■ SOURCE MATERIAL:

========

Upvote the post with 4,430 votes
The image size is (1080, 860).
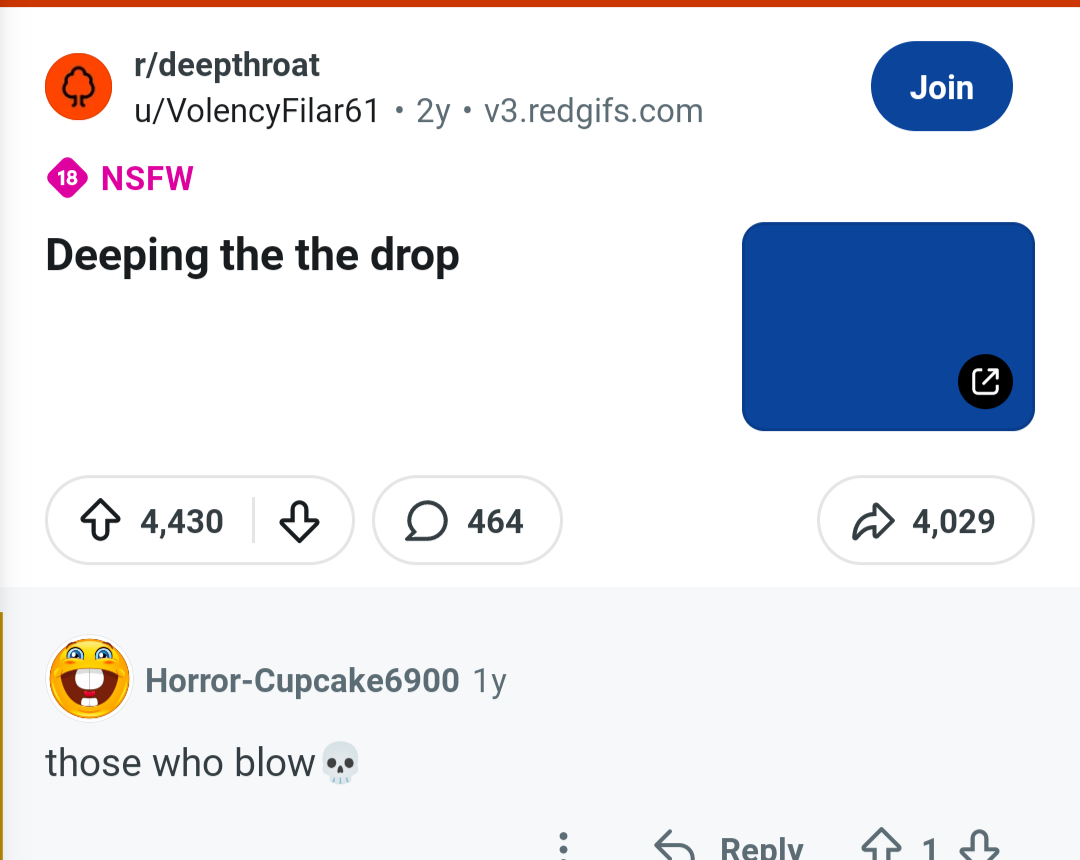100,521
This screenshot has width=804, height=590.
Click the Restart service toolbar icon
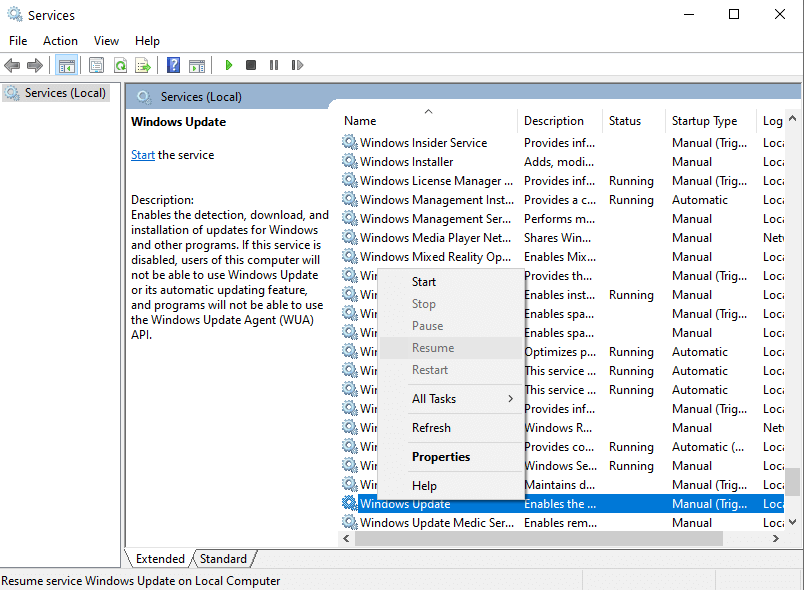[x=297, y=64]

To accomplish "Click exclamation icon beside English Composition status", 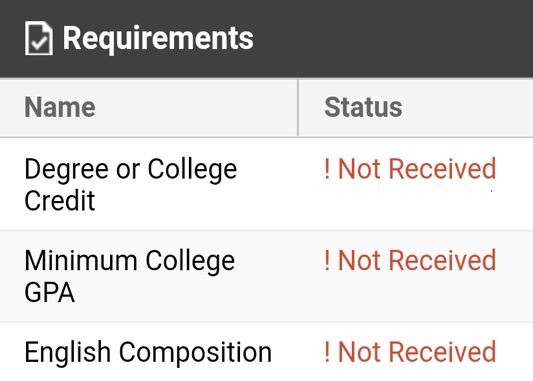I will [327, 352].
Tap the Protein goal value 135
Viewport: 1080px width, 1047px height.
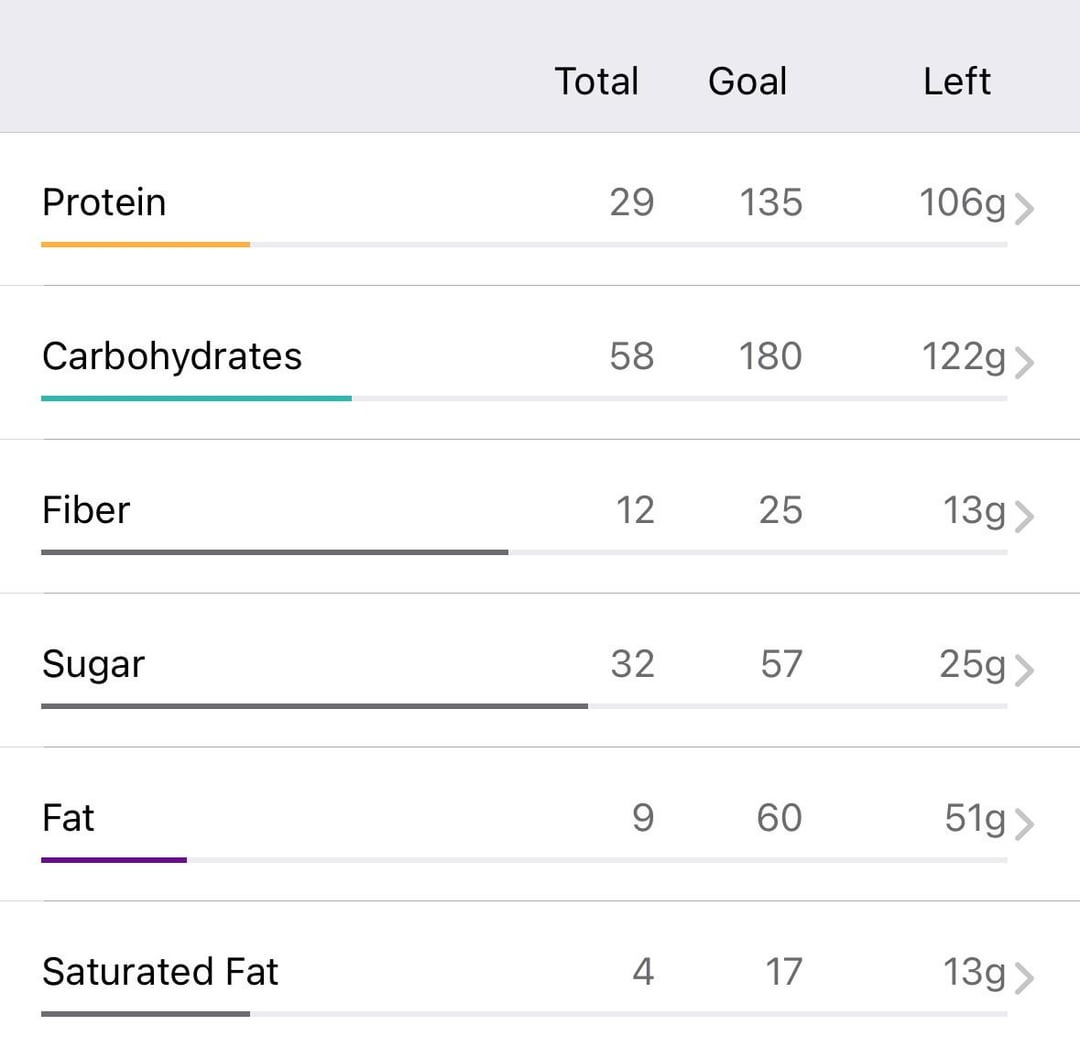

========

■ EXERCISE AIM:
If a line above contains the word "height", list it.

■ YOUR SOLUTION:
This screenshot has width=804, height=590.
Viewport: 1080px width, 1047px height.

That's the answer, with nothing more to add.